RECORDS FOR PROCESSING →

——————————

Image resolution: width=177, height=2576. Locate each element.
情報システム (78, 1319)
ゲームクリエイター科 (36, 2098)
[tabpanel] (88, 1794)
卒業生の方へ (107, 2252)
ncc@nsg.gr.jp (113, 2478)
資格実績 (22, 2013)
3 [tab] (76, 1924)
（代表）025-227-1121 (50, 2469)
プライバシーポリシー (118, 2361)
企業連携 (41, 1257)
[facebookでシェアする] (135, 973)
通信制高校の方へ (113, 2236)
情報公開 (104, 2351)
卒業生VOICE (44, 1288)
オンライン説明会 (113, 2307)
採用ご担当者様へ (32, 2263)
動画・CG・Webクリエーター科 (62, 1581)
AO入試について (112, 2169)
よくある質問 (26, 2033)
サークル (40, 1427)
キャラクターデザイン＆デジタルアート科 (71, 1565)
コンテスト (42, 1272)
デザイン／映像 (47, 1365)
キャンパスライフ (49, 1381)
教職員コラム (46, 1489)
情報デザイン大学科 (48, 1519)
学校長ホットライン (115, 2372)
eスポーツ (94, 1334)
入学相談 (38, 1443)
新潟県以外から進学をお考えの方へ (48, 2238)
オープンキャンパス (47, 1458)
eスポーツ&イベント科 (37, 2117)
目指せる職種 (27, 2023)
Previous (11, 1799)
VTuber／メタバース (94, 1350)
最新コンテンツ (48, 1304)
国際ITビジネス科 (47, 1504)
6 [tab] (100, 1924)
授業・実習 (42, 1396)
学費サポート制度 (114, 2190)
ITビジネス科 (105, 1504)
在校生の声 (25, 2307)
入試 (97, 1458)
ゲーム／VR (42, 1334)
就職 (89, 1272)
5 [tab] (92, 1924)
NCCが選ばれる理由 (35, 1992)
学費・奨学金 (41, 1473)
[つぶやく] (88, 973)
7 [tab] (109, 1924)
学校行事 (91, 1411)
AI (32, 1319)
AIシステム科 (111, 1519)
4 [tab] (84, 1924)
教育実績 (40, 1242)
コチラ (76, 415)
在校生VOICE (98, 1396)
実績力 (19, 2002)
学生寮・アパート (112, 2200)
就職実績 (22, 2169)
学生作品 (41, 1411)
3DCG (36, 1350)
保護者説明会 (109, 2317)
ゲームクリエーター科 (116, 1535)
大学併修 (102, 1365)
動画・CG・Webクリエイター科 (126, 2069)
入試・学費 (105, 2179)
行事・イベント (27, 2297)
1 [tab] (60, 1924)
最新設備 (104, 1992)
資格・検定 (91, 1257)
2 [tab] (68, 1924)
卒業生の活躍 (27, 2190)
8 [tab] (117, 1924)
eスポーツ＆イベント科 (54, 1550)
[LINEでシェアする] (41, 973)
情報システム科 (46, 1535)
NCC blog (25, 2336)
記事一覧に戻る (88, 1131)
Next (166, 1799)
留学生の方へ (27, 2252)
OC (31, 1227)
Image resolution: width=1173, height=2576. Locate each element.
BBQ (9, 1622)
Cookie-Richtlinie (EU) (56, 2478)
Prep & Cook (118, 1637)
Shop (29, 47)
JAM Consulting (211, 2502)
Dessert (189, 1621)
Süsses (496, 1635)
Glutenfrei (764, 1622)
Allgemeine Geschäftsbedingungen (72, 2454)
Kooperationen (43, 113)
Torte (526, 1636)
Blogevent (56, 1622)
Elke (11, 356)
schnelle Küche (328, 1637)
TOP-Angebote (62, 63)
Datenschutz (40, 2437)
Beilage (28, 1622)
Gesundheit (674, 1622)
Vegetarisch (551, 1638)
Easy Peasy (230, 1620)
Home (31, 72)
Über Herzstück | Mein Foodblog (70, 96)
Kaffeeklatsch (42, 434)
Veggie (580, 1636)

——————————

EXERCISE GOAL →
Copy the data above exactly. Every line must be included.

EXERCISE OUTPUT →
Image resolution: width=177, height=2576. Locate each element.
情報システム (78, 1319)
ゲームクリエイター科 (36, 2098)
[tabpanel] (88, 1794)
卒業生の方へ (107, 2252)
ncc@nsg.gr.jp (113, 2478)
資格実績 (22, 2013)
3 [tab] (76, 1924)
（代表）025-227-1121 (50, 2469)
プライバシーポリシー (118, 2361)
企業連携 (41, 1257)
[facebookでシェアする] (135, 973)
通信制高校の方へ (113, 2236)
情報公開 (104, 2351)
卒業生VOICE (44, 1288)
オンライン説明会 (113, 2307)
採用ご担当者様へ (32, 2263)
動画・CG・Webクリエーター科 (62, 1581)
AO入試について (112, 2169)
よくある質問 (26, 2033)
サークル (40, 1427)
キャラクターデザイン＆デジタルアート科 (71, 1565)
コンテスト (42, 1272)
デザイン／映像 (47, 1365)
キャンパスライフ (49, 1381)
教職員コラム (46, 1489)
情報デザイン大学科 (48, 1519)
学校長ホットライン (115, 2372)
eスポーツ (94, 1334)
入学相談 (38, 1443)
新潟県以外から進学をお考えの方へ (48, 2238)
オープンキャンパス (47, 1458)
eスポーツ&イベント科 (37, 2117)
目指せる職種 (27, 2023)
Previous (11, 1799)
VTuber／メタバース (94, 1350)
最新コンテンツ (48, 1304)
国際ITビジネス科 (47, 1504)
6 [tab] (100, 1924)
授業・実習 (42, 1396)
学費サポート制度 (114, 2190)
ITビジネス科 (105, 1504)
在校生の声 (25, 2307)
入試 (97, 1458)
ゲーム／VR (42, 1334)
就職 (89, 1272)
5 [tab] (92, 1924)
NCCが選ばれる理由 (35, 1992)
学費・奨学金 (41, 1473)
[つぶやく] (88, 973)
7 [tab] (109, 1924)
学校行事 (91, 1411)
AI (32, 1319)
AIシステム科 (111, 1519)
4 [tab] (84, 1924)
教育実績 (40, 1242)
コチラ (76, 415)
在校生VOICE (98, 1396)
実績力 (19, 2002)
学生寮・アパート (112, 2200)
就職実績 (22, 2169)
学生作品 (41, 1411)
3DCG (36, 1350)
保護者説明会 (109, 2317)
ゲームクリエーター科 (116, 1535)
大学併修 (102, 1365)
動画・CG・Webクリエイター科 (126, 2069)
入試・学費 (105, 2179)
行事・イベント (27, 2297)
1 [tab] (60, 1924)
最新設備 (104, 1992)
資格・検定 (91, 1257)
2 [tab] (68, 1924)
卒業生の活躍 (27, 2190)
8 [tab] (117, 1924)
eスポーツ＆イベント科 (54, 1550)
[LINEでシェアする] (41, 973)
情報システム科 (46, 1535)
NCC blog (25, 2336)
記事一覧に戻る (88, 1131)
Next (166, 1799)
留学生の方へ (27, 2252)
OC (31, 1227)
Image resolution: width=1173, height=2576. Locate each element.
BBQ (9, 1622)
Cookie-Richtlinie (EU) (56, 2478)
Prep & Cook (118, 1637)
Shop (29, 47)
JAM Consulting (211, 2502)
Dessert (189, 1621)
Süsses (496, 1635)
Glutenfrei (764, 1622)
Allgemeine Geschäftsbedingungen (72, 2454)
Kooperationen (43, 113)
Torte (526, 1636)
Blogevent (56, 1622)
Elke (11, 356)
schnelle Küche (328, 1637)
TOP-Angebote (62, 63)
Datenschutz (40, 2437)
Beilage (28, 1622)
Gesundheit (674, 1622)
Vegetarisch (551, 1638)
Easy Peasy (230, 1620)
Home (31, 72)
Über Herzstück | Mein Foodblog (70, 96)
Kaffeeklatsch (42, 434)
Veggie (580, 1636)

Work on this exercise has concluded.